Hüküm süresi içinde taraflar avukatlarınca temyiz edilmiş olmakla, dava dosyası için Tetkik Hakimi tarafından düzenlenen rapor dinlendikten sonra dosya incelendi, gereği konuşulup düşünüldü:
Y A R G I T A Y K A R A R I
1-Dosyadaki yazılara toplanan delillerle kararın dayandığı kanuni gerektirici sebeplere göre davalının tüm, davacının aşağıdaki bendin kapsamı dışında kalan temyiz itirazları yerinde değildir.

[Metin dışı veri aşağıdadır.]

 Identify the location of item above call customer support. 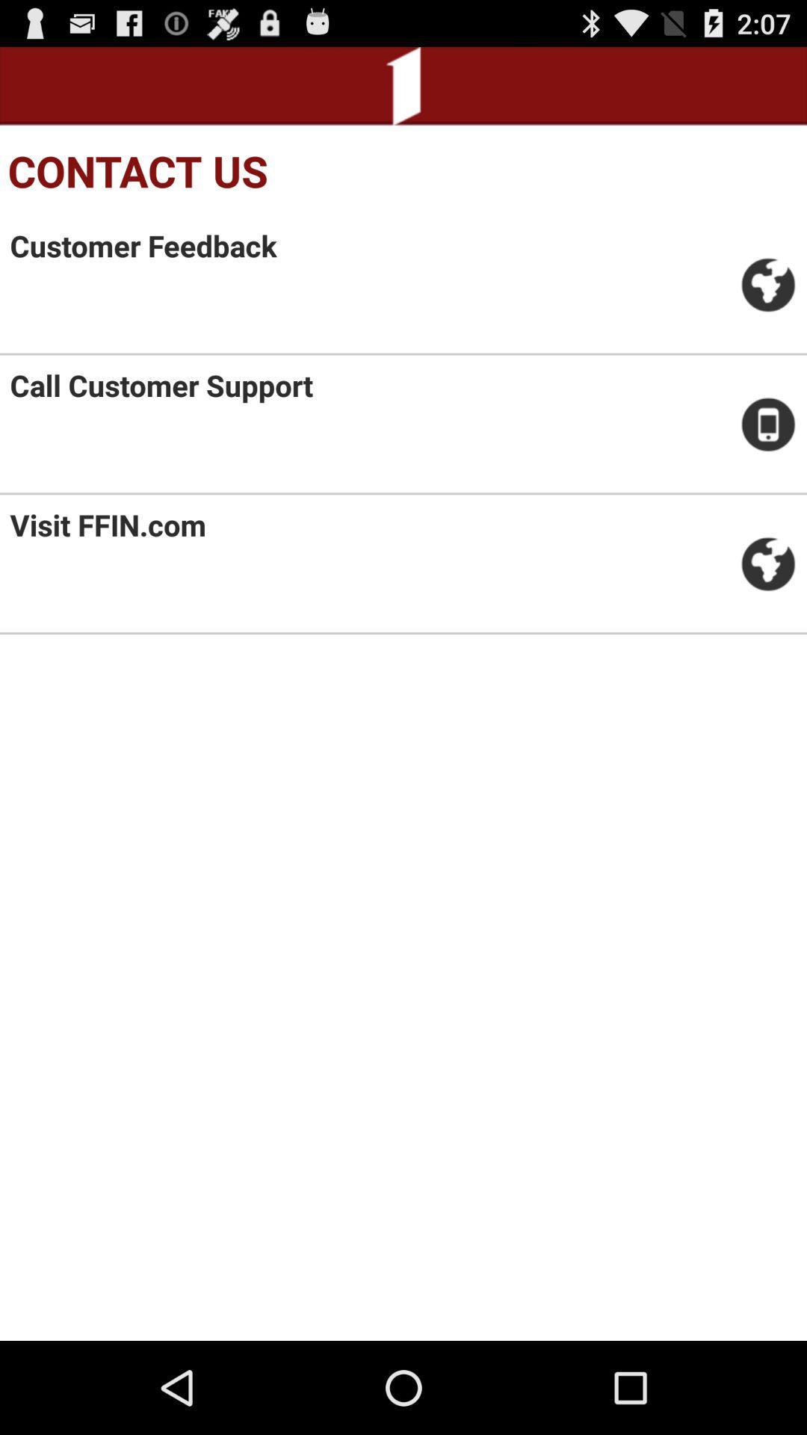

2. Hüküm tarihinde yürürlükte bulunan Hukuk Muhakemeleri Kanunu"nun 176 ve devamı maddelerinde ıslah kurumu ayrıntılı şekilde düzenlenmiş olup, 176. maddede, davanın her iki tarafının da, yargılama usulüyle ilgili bir işlemini kısmen veya tamamen ıslah edebileceği, ancak aynı dava içerisinde bu yola sadece bir kez başvurulabileceği; 177/1 maddede ise ıslahın tahkikatın sona ermesine kadar yapılabileceği belirtilmiştir.

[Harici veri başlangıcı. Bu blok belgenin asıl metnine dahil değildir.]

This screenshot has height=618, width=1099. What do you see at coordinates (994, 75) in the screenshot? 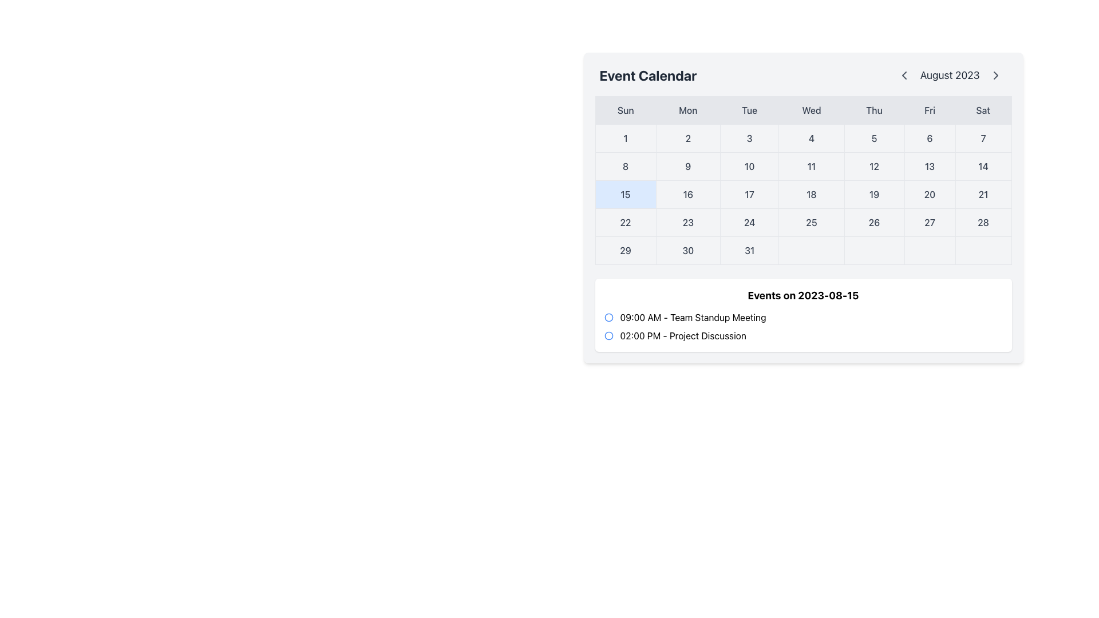
I see `the chevron button located at the far-right end of the calendar interface to activate style changes` at bounding box center [994, 75].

Hukuk Muhakemeleri Kanunu"nun 177. maddesindeki kuralın ve bu kapsamda tahkikat kavramının irdelenmesinde yarar vardır. Hukuk Muhakemeleri Kanunu"nun 147 ve izleyen maddeleri hükümlerine göre, tahkikat evresi, ön inceleme aşamasının tamamlanmasından sonra, tarafları duruşmaya çağırmasıyla başlar; tarafların veya vekillerinin duruşmada dinlenmelerinden sonra, gerektiğinde çekişmeli hususlar hakkında tarafların delillerinin toplanmasıyla ve bunların incelenmesiyle sona erer. Tahkikat evresinin ardından, sözlü yargılamanın da (Hukuk Muhakemeleri Kanunu md. 186 ve devamı) tamamlanmasından sonra, davanın hüküm verilecek derecede aydınlanmış olması halinde hüküm verilir ve tefhim edilir. Buna göre, tahkikat kavramı, layihalarla yeterince aydınlanmamış olan bir davada, tarafların duruşmaya çağrılmalarıyla başlayıp, çekişmeli yönlere ilişkin taraf delillerinin toplanmasıyla biten ve uygulamada, davaların tamamına yakın bölümünde gerçekleşen bir evreyi ifade etmektedir. Vurgulanmalıdır ki; tahkikat evresi, bozmanın içerik ve kapsamına göre, bazı hallerde bozmadan sonra da gerçekleşebilir. Ancak, 177. maddedeki " Islah, tahkikatın sona ermesine kadar yapılabilir. " ifadesinden, Kanunun, tahkikat ve hüküm arasında düzenlediği sözlü yargılama evresinde ıslaha izin vermediği sonucu çıkarılabilmektedir. Kısaca ister usule ilişkin ve isterse esasa yönelik bozma kararı verilsin bozmadan sonra araştırma yapılarak tahkikat devam ediyor ise bozmadan sonra ıslah mümkün kabul edilmelidir. Ancak esasa ilişkin bozma kesin ve araştırma yapılmasını gerektirmeyen, kısaca tahkikat yapılmasını gerektirmiyor ise bozmadan sonra ıslah kabul edilmemelidir.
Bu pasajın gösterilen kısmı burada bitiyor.